Collected data entries

════

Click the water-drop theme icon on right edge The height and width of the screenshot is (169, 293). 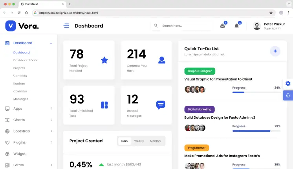(x=288, y=95)
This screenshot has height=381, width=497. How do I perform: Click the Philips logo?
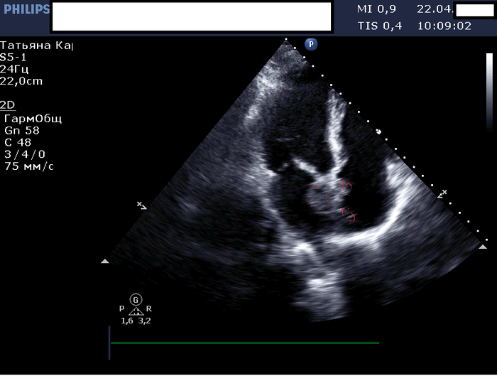26,9
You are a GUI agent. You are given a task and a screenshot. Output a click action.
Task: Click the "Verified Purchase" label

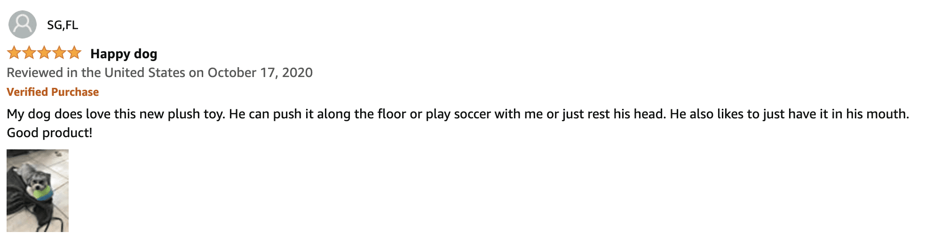click(x=53, y=92)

════

### YOUR GOAL:
The lines to retype begin with the one containing "You are a GUI" and end with the last line of the records. Reproduce them exactly and omit the pictures.

### WRITTEN RESPONSE:
You are a GUI agent. You are given a task and a screenshot. Output a click action.
Task: Click the "Verified Purchase" label

click(x=53, y=92)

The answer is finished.